Der Yankee, der Slocum hieß, hatte sich, da ihm die Zeit anfing zu lange zu dauern, einen jungen Mann genommen, der seine Rechnungen austragen und das Geld eincassiren sollte; aber dieser brachte kaum so viel nach Hause, als er täglich für seinen eigenen Unterhalt, wie den seines Pferdes zahlen mußte, und Slocum entließ ihn wieder als völlig unbrauchbar. Genau so ging es einem Zweiten, und Slocum saß heute, sein rechtes Knie mit beiden Händen gefaßt, finster brütend auf seinem Ladentisch und überlegte sich eben, ob er nicht vielleicht am besten thäte, die ganze Summe, die etwa sechshundert Dollars betragen mochte, im Stich zu lassen, als hier noch länger seine Zeit zu versäumen.

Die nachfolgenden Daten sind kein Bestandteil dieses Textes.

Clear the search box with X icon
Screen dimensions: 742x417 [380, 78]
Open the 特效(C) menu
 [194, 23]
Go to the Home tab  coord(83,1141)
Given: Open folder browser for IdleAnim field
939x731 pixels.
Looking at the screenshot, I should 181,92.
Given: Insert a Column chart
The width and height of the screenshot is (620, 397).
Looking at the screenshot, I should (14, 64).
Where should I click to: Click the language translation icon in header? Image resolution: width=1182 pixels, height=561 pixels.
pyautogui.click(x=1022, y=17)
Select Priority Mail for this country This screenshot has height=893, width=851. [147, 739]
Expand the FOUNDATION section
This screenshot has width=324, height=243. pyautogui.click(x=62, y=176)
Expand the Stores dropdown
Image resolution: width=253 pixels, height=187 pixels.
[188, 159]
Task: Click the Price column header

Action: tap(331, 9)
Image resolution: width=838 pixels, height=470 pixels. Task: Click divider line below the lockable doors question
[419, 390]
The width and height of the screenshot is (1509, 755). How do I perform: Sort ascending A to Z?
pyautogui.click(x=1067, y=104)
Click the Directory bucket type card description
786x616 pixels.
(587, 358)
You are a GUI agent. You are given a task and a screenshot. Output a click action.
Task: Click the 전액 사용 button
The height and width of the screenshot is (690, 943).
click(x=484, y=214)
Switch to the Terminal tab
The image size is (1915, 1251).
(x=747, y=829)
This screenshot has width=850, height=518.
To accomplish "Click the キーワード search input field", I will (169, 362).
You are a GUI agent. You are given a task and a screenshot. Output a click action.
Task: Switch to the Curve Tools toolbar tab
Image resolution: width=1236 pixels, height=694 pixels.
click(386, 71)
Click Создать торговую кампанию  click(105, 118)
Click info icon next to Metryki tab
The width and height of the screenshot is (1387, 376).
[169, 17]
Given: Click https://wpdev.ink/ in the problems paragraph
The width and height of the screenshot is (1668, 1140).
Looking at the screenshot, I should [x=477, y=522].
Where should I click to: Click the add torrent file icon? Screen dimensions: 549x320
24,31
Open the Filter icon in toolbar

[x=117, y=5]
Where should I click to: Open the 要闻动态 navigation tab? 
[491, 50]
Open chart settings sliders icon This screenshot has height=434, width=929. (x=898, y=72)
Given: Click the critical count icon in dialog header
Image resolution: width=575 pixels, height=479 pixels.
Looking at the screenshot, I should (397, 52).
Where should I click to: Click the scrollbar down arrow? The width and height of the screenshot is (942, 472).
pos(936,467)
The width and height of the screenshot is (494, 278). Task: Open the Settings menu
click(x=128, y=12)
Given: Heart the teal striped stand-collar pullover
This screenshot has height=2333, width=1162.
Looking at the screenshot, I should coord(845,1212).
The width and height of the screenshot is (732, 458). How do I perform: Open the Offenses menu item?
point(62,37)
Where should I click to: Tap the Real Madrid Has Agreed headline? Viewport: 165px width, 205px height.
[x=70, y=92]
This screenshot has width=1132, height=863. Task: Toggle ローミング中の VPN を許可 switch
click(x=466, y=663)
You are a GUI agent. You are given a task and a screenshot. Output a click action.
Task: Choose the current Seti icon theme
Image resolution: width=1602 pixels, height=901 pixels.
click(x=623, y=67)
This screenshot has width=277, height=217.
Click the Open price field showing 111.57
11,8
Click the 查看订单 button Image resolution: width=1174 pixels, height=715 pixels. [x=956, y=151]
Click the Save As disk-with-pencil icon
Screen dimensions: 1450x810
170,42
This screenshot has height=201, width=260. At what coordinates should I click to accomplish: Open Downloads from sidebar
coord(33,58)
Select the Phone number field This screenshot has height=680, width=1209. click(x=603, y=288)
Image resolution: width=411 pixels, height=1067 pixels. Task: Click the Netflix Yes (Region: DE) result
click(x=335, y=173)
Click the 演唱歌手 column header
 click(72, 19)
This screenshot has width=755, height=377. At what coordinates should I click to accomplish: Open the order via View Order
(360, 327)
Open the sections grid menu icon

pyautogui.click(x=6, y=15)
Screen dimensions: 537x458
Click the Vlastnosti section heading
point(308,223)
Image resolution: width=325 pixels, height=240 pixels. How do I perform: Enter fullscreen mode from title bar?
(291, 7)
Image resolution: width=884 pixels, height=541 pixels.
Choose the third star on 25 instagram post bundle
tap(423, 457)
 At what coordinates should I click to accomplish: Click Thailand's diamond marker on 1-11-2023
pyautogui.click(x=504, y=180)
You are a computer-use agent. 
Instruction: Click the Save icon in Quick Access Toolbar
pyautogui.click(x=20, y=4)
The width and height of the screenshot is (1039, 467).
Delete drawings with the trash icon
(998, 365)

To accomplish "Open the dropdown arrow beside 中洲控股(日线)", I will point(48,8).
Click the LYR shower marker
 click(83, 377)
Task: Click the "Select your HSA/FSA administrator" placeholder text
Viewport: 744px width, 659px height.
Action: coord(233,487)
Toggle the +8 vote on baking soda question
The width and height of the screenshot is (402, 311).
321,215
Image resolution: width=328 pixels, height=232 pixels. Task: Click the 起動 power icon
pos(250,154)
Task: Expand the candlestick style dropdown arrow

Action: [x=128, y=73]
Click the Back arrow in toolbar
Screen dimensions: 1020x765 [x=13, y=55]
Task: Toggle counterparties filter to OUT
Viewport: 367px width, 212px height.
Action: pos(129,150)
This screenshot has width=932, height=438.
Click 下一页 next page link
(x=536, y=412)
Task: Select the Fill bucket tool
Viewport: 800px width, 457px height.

Da hielt ein Reiter vor seinem Hause, sprang aus dem Sattel, warf den Zaum seines Thieres über ein dort zu dem Zweck angebrachtes, sogenanntes Reck und trat dann ohne Weiteres in den Laden.

Es war eine der Gestalten, wie sie sich zu Hunderten im Westen herumtreiben, ein richtiger Backwoodsman, nur ohne Büchse und Kugeltasche, in einem blauen Frack aus selbstgewebtem, wollenem, grobem Landstoff, den man dort Jeanes nennt, „pfeffer- und salzfarbenen“ ähnlichen Hosen, groben Schuhen, keiner Weste, weißem, vorn offenem Hemd und einem alten, zerdrückten Filzhut auf dem lockigen, braunen Haar – aber mit einem gutmüthigen Gesicht und klaren blauen Augen, sonst auch, wie es schien, vollkommen guter Laune, denn er grüßte den Yankeehändler freundlich mit einem gemüthlichen: „How do you do, old fellow?“ (Wie geht’s, alter Bursch?)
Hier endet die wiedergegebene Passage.